Das Alter und seine Veränderungen

Körperliche Veränderungen sind während unseres gesamten Lebens unvermeidbar, sie erscheinen allerdings vermehrt während des letzten Abschnittes des Lebens.
Eine typische Eigenschaft dieser Veränderungen ist, dass sie sich langsam einschleichen. Viele Veränderungen unseres Körpers treten sogar ein, ohne dass wir es merken, sozusagen heimlich. Zu Recht sind wir dann überrascht, wenn uns nichts mehr wie früher gelingt. Plötzlich sind längere Ruhepausen notwendig, wir können nicht mehr so schnell und sicher gehen oder benötigen deutlich wir weniger Schlaf als zuvor.

Was hilft uns, damit souverän umzugehen? Was hilft uns, die Veränderungen zu akzeptieren oder zumindest einen Kompromiss mit Ihnen zu schließen?
Grundsätzlich hat sich eine positive Einstellung gegenüber Veränderungen und dem Altern bewährt.

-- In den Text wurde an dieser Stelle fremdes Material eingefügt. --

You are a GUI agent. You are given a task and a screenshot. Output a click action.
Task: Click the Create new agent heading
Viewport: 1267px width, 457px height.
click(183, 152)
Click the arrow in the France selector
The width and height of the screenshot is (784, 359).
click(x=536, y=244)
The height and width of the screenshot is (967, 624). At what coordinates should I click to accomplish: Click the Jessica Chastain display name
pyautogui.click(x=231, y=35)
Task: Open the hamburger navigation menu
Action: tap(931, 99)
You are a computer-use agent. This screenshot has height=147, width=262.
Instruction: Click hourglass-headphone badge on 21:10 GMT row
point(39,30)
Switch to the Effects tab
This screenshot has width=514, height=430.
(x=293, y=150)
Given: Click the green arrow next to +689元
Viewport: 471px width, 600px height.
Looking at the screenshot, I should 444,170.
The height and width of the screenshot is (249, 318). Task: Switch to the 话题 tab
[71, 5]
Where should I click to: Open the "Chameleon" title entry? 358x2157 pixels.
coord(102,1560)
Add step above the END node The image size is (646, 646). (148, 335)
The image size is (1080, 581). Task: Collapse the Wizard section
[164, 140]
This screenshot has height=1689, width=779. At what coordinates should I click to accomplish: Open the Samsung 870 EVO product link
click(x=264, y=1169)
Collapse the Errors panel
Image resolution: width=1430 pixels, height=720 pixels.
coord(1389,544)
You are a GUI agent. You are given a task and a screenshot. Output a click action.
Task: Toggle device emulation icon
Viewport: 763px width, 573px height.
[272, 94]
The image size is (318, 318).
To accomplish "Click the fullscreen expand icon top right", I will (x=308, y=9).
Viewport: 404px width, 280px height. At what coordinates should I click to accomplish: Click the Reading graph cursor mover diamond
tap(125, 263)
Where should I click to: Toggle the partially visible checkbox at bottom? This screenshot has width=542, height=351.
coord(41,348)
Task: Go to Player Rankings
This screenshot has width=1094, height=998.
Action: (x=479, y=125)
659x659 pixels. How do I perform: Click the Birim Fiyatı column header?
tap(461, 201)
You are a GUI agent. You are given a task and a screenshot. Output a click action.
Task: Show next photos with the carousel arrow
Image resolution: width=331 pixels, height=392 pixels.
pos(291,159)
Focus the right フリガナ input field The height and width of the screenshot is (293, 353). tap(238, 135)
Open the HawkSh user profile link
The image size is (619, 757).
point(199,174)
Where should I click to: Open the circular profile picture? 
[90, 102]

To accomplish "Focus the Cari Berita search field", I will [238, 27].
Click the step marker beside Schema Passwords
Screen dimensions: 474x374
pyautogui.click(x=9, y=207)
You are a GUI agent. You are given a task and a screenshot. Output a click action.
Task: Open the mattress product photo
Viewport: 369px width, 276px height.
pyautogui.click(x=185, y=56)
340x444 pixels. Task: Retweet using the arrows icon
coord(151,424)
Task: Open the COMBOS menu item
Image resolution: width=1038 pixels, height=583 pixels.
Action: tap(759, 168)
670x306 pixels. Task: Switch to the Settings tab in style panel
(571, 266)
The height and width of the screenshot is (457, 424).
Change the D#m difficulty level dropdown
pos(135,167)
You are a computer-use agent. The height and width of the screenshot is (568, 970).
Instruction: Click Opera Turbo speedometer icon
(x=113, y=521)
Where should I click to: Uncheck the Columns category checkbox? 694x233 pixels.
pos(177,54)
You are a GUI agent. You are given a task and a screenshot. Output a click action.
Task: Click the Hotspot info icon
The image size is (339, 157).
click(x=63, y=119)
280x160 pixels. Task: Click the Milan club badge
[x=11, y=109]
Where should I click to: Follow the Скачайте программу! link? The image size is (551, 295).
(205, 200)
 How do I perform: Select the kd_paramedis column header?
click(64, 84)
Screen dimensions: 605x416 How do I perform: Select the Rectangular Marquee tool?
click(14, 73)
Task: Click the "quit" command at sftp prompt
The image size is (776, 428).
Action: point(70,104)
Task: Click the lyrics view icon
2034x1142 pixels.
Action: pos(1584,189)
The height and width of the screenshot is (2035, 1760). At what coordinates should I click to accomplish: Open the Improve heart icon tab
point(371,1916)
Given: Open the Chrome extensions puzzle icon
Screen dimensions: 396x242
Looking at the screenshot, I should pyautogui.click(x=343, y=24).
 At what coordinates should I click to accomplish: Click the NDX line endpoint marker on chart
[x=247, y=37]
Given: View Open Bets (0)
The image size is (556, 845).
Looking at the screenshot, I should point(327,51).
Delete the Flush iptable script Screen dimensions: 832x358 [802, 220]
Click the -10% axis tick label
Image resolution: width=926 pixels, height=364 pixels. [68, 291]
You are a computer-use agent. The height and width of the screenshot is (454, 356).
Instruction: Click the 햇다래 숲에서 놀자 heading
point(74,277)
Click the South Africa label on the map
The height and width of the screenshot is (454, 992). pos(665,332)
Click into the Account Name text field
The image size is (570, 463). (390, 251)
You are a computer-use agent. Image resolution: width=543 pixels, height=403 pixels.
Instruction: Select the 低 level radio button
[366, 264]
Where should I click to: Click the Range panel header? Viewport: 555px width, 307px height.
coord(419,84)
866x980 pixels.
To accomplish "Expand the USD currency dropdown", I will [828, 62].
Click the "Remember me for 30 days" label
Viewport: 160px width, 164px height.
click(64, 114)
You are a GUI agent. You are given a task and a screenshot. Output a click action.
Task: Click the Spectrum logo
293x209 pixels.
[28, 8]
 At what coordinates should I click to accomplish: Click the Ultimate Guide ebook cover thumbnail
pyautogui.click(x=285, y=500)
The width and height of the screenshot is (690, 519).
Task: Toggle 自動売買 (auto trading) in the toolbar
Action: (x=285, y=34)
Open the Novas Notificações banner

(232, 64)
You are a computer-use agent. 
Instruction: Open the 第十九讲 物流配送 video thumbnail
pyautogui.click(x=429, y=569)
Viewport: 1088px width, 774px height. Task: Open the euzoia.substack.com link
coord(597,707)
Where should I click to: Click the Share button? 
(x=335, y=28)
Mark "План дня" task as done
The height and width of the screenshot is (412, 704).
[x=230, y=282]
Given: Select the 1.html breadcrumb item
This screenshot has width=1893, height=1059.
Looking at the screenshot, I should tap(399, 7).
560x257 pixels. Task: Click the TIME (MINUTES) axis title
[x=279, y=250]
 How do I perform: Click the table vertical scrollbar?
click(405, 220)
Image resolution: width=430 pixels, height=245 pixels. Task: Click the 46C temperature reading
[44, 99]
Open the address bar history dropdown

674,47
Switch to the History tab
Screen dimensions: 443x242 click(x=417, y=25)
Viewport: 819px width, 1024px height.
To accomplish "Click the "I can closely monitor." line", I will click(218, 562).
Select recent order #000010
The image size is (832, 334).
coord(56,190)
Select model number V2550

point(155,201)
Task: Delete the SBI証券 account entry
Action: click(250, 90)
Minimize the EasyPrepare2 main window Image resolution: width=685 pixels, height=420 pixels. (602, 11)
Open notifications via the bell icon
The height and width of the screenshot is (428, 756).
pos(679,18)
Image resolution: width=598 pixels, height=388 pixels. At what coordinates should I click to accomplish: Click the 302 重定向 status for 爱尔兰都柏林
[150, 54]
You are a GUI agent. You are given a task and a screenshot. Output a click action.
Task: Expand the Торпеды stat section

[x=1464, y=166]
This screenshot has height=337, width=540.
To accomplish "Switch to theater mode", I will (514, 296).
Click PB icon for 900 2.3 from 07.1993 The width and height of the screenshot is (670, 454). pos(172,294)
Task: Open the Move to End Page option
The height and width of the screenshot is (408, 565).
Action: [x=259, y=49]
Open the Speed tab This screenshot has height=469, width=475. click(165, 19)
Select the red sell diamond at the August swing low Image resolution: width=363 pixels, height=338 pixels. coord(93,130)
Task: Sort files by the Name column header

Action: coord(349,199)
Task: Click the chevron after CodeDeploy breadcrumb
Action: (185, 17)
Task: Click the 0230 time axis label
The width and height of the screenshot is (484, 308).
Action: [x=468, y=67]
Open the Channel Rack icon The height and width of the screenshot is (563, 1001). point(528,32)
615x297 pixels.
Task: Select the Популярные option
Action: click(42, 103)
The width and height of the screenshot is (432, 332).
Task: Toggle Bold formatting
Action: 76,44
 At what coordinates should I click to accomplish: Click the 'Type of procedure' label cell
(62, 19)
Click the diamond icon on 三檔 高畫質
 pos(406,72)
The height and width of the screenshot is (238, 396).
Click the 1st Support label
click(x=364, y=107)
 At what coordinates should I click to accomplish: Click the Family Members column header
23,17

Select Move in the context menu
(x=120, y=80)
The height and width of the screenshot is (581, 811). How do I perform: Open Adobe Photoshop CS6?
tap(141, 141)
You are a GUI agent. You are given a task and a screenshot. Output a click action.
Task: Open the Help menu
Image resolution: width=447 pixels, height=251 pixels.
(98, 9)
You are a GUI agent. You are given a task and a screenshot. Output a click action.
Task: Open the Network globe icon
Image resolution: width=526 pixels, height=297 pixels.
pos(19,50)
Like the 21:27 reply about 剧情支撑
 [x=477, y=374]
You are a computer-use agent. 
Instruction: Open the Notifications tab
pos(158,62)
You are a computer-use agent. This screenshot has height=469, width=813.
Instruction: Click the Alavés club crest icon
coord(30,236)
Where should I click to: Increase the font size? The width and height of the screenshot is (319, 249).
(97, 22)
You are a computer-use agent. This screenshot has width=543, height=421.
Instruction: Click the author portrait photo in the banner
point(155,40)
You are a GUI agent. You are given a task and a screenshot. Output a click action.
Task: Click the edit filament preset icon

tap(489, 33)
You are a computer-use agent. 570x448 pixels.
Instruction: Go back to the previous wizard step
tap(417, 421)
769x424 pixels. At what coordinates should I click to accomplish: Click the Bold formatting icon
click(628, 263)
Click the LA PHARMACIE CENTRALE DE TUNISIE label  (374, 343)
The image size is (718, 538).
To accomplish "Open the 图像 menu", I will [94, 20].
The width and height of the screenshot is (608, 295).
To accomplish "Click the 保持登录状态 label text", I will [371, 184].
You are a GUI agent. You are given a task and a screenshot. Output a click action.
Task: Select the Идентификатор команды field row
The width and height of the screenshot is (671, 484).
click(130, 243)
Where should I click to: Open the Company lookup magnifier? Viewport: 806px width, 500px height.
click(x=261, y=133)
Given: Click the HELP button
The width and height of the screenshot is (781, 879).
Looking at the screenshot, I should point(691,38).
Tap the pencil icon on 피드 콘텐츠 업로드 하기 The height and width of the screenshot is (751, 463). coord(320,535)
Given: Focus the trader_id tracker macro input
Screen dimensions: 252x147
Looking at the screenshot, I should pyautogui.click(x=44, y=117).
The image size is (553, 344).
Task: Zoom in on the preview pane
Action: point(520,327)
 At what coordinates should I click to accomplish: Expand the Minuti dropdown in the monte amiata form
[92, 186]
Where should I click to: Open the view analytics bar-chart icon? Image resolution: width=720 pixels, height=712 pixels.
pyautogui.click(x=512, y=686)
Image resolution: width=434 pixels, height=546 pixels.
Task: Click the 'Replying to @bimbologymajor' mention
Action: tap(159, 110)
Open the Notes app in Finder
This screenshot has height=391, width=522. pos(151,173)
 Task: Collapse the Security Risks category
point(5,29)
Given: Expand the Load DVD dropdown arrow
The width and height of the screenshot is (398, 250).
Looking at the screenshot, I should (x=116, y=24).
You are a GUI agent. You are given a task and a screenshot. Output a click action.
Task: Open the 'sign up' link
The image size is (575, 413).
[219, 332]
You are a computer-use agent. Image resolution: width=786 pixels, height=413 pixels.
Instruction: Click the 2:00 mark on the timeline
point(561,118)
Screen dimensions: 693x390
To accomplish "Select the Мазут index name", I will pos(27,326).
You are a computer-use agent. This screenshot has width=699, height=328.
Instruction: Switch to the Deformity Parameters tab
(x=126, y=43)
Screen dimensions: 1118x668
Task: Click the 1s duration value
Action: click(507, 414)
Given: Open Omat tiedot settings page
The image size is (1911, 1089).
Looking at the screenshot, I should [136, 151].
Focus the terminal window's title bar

Ein Leitfaden in 3 Schritten soll Hilfestellung leisten.

Erster Schritt:
Die eigene Sichtweise ist sehr entscheidend.
Zunächst versuchen wir, über die Veränderungen nicht enttäuscht zu sein. Wir können vielmehr versuchen, Veränderungen zu akzeptieren, wenn sie eintreten, beispielsweise wenn wir nicht mehr selbst Auto fahren dürfen oder wenn wir insgesamt weniger beweglich sind, als wir es waren.
Altern ist dem gegenüber in vielen Bereichen aber auch nicht mit Verlusten und Nachteilen verbunden, wie es gesellschaftlich allgemein vermutet wird. Altern bringt teilweise sogar Vorteile, wie mehr Gelassenheit und Weisheit mit sich.
Alles in allem können wir dem Altern nicht entfliehen, es gehört zum Leben dazu und hat eben auch seine schönen Seiten.

Zweiter Schritt:
Bewegung und Ernährung, so gut es geht.
Wir können unserem Älterwerden aktiv begegnen. Mit dem Prozess des Alterns gehen häufig Schmerzen und Unsicherheiten einher. Hilfreich sind leichte Gymnastikübungen, um Schmerzen vorzubeugen. Vielleicht sogar in einer netten Senioren-Gymnastikgruppe bei schöner Musik. Eine Laufhilfe hilft bei Geh-Unsicherheit. Somit sind wir weiterhin mobiler, aktiver und stärker.
Zudem ist es gut, sich die Essgewohnheiten anzuschauen und gegebenenfalls zu verändern.
Wir wollen bei alledem natürlich selbst alle Entscheidungen treffen, bevor die Begebenheiten uns dazu drängen. Was bleibt, ist die Freude darüber, dass wir rechtzeitig gehandelt haben.

Dritter Schritt:
Lachen ist die beste Medizin.
Es ist sehr hilfreich, wenn wir eine positive Einstellung gegenüber dem Leben haben und behalten und unseren Humor pflegen. Wir wollen sicherlich nicht wie ein alter Griesgram enden.
Unsere körperliche Entwicklung ist nun mal nicht vorhersehbar. Wenn wir die kommenden Veränderungen mit einer gewissen Leichtigkeit annehmen können, hilft das, eine ruhige Haltung zu entwickeln und positiv nach vorne zu blicken.
Wichtig ist, vor allem das zu sehen, was uns gelingt. Wenn es dann mal zwickt und zwackt, können wir es nicht immer ändern, aber bestenfalls mal darüber lachen oder auf die leichte Schulter nehmen.
Beispiele von Menschen, die über 100 Jahre alt werden, zeigen immer wieder, dass sie eine positive und oft auch humorvolle Einstellung gegenüber dem Leben haben.